11/11/2025
Supercazzole dei tempi moderni
La supercazzola non è soltanto un gioco linguistico comico o un vezzo culturale: è una metafora della distanza che separa il linguaggio dalla verità di esperienza. In un’epoca in cui l’apparire sostituisce l’essere, come psicoterapeuta mi sento di suggerire una «cura del linguaggio», non una retorica, non un altro slogan, ma una pratica quotidiana: usare parole che pesano, che risuonano, che si fanno carico di qualcosa che abbia senso.
Il linguaggio è l’habitat dell’anima. Quando la forma prende il sopravvento sulla sostanza, quando le frasi suonano bene ma non risvegliano, allora ci troviamo in un giardino pieno di ornamenti ma senza radici.

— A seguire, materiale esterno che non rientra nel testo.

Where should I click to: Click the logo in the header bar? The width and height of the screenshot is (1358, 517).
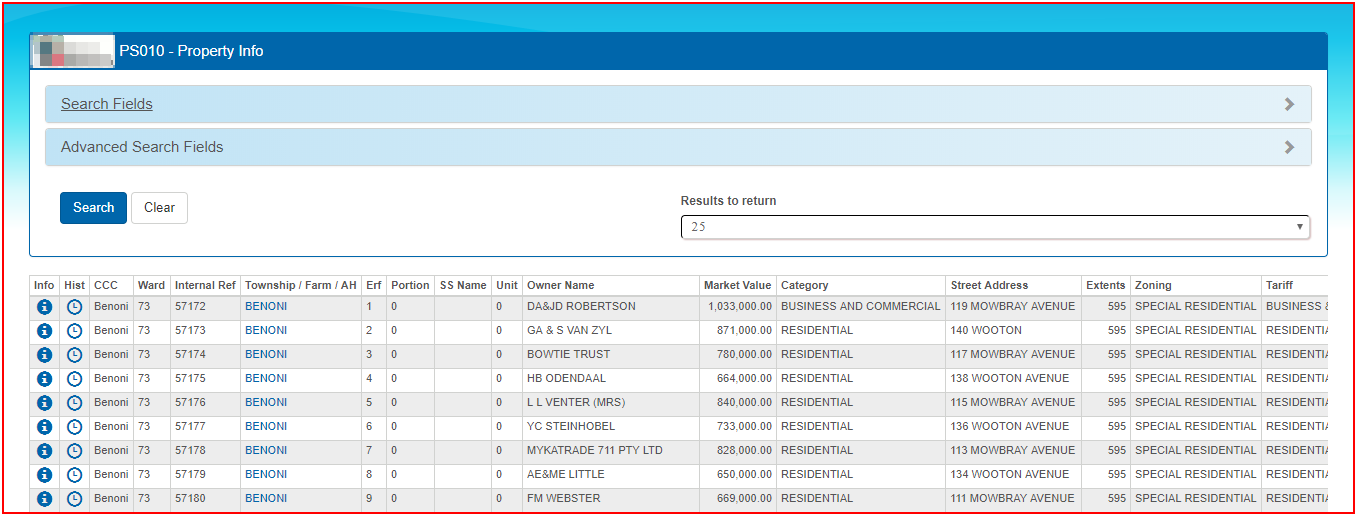point(73,51)
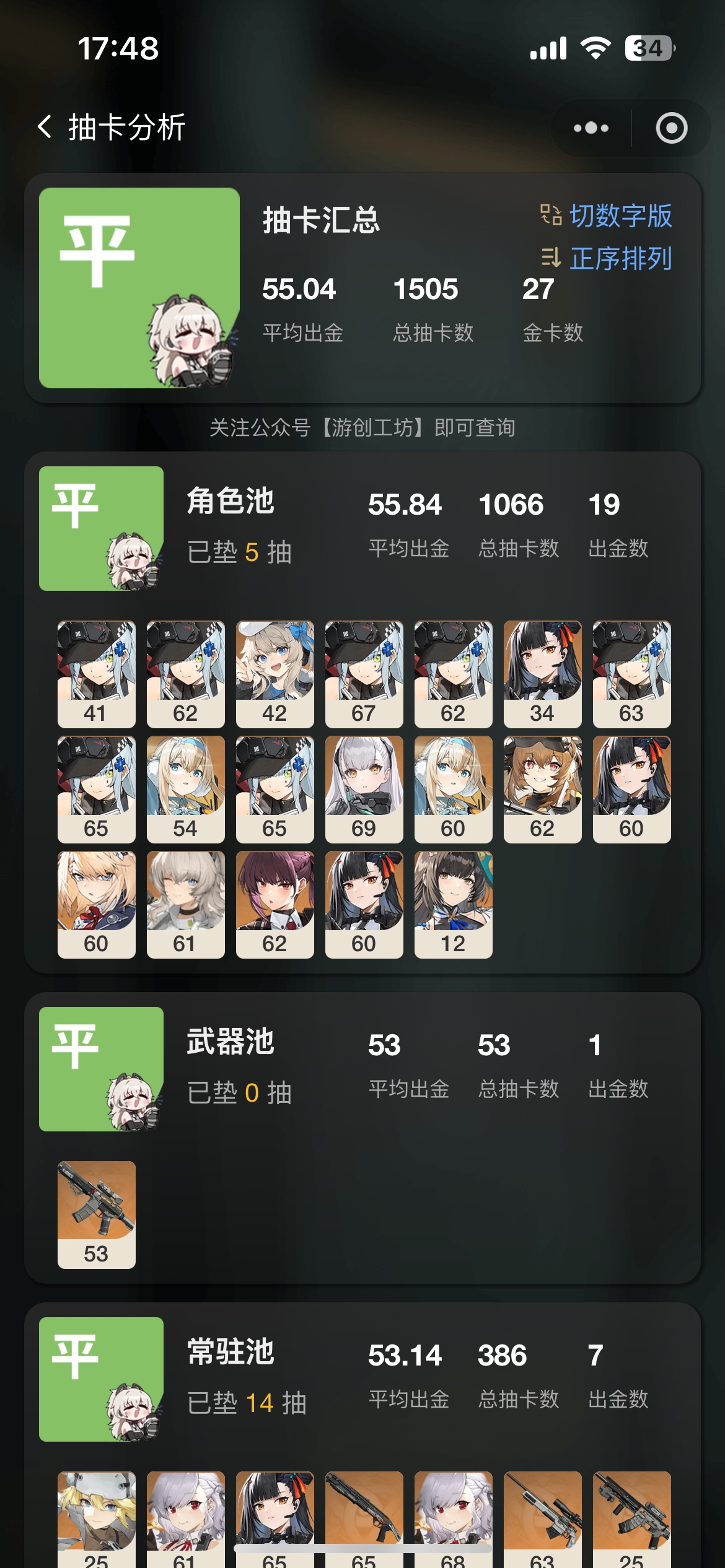
Task: Go back using the left chevron
Action: pos(45,127)
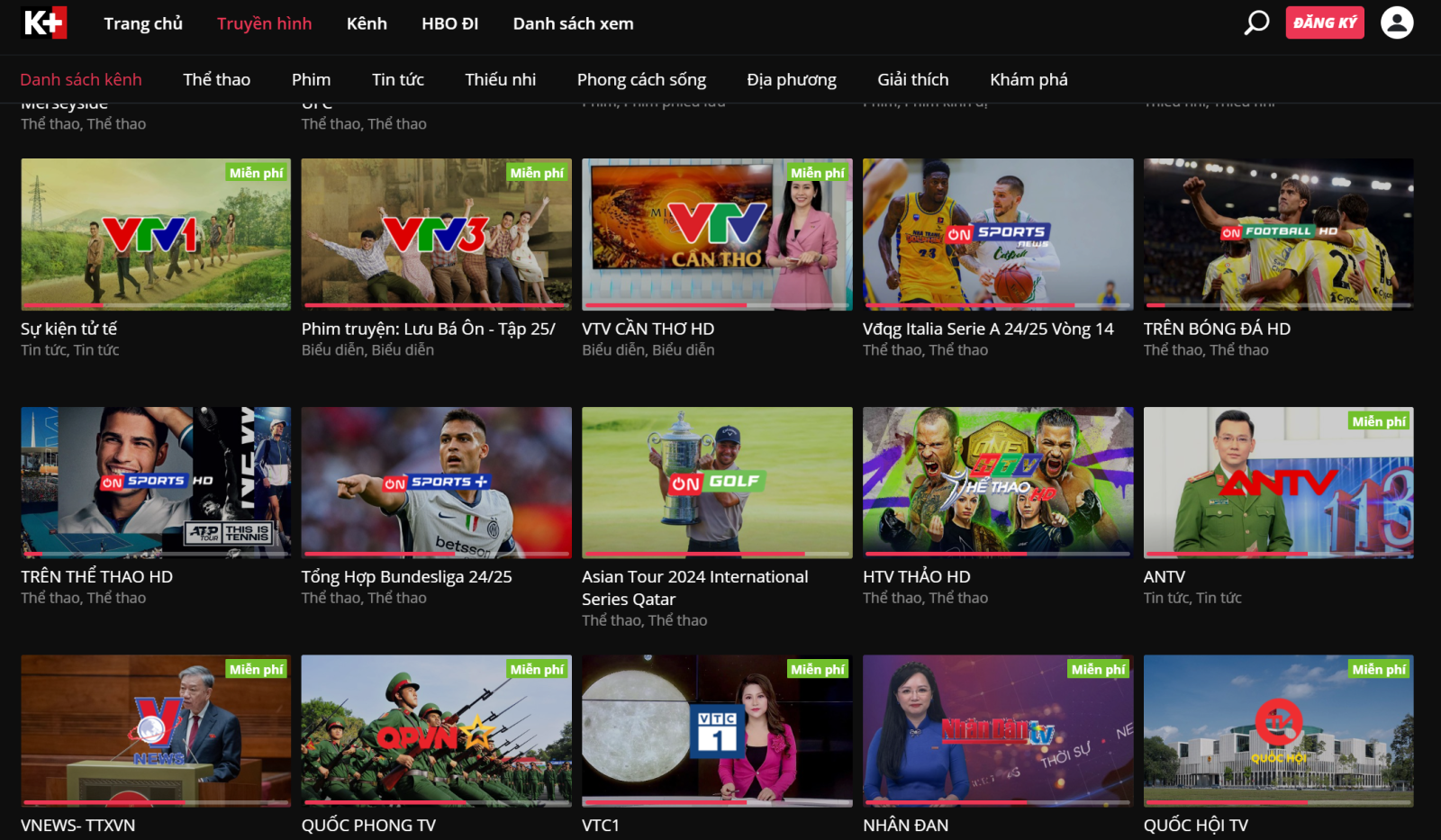Click the TRÊN BÓNG ĐÁ HD title link
The height and width of the screenshot is (840, 1441).
click(x=1217, y=329)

In questo senso, nella mia pratica clinica e nella riflessione culturale, la sfida non è semplicemente «evitare la supercazzola», ma coltivare la parola che ha radici, la frase che ha peso, l’atto verbale che è testimonianza di presenza e non di parvenza.
Oggi la supercazzola è ovunque: nei discorsi istituzionali, nei post motivazionali, nelle riunioni aziendali dove si “co-creano sinergie”. Il suo potere non sta nel contenuto, ma nella fiducia che suscita chi la pronuncia. Più le parole sono opache, più sembrano autorevoli. È una strategia di difesa collettiva: proteggersi dall’incertezza con il rumore della sicurezza verbale.
Non serve cercarla lontano: spesso la pratichiamo da soli. Diciamo frasi belle, copiabili, condivisibili, ma senza più contatto con ciò che proviamo. È la banalità che si traveste da profondità. Lì dove non vogliamo sentire la vulnerabilità, mettiamo una formula. È il linguaggio che “fa scena” ma non lascia traccia dentro. Contro la supercazzola non serve più linguaggio, serve presenza. Ascoltare prima di parlare, accettare il silenzio, scegliere parole precise invece di parole grandi.